[DGD] Speed Up?

Stephen Schmidt schmidsj at union.edu
Mon Apr 7 16:17:44 CEST 2003


On Mon, 7 Apr 2003 Jorn.Bakker at phil.uu.nl wrote:
> The MUD I'm working with is based on the Melville MUD-lib. What I know
> about 'heart' and 'tick', correct me if I'm wrong, is the following: the
> 'heart beat' controls the status of all objects.

It appears as if you may have modified Melville quite extensively.
In unmodified Melville 0.9.1, heart_beat is defined in auto.c, so
every object has it. It is not turned on automatically, so unless
you invoke it, it doesn't do anything. What it does after that
depends on what code you write for the heart_beat function.

> In the MUD-lib there's a class 'Living' which is inherited
> by all living objects in the MUD including the agent.
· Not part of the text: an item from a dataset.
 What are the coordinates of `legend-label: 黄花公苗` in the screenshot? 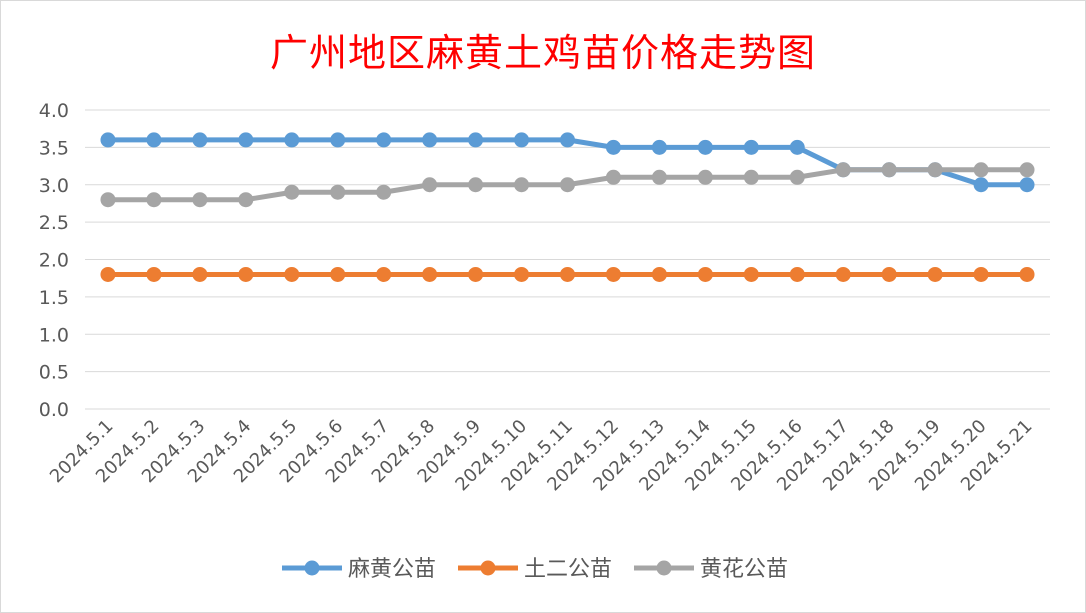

In unmodified Melville 0.9.1 there is no such class, although
it'd be reasonably easy to create it (and if I ever work on
0.9.2, that's on my list of things to do). Creating it would
involve nothing more than dividing player.c into two files,
one containing the code that is specific to the telnet
connection, the other containing the code generic to all
types of living objects. I presume you did something like
that for your mudlib?

> Then there's the 'tick' function which I use as a control loop
> for non-human living objects.

I presume this is also something you added. Is there a reason
to use a separate function, rather than having this attached
to the heart_beat? I think it would be more efficient to
maintain only one chain of call_outs, and have the heart_beat
in living.c invoke a function for your NPCs. I'm not sure of
that, however.

> I have tried setting it to zero but it didn't work. Maybe I'm already at
> maximum CPU power. But I have a strong feeling that I missed something
> important in my code.

I'm still not sure what you're trying to do, or what your
problem is. Is the problem that your heart() function is
never getting called? Or your tick() function? Your recursive
calls look fine, although they could break if there is an
error in the code above them. But you have to make the first
call to those functions externally to start the chain running,
and you haven't given any indication of how that is done.

I would join in the general warning that you probably want to
set rather long tick times, because of CPU demand, unless you
have a very fast machine with nothing else to do.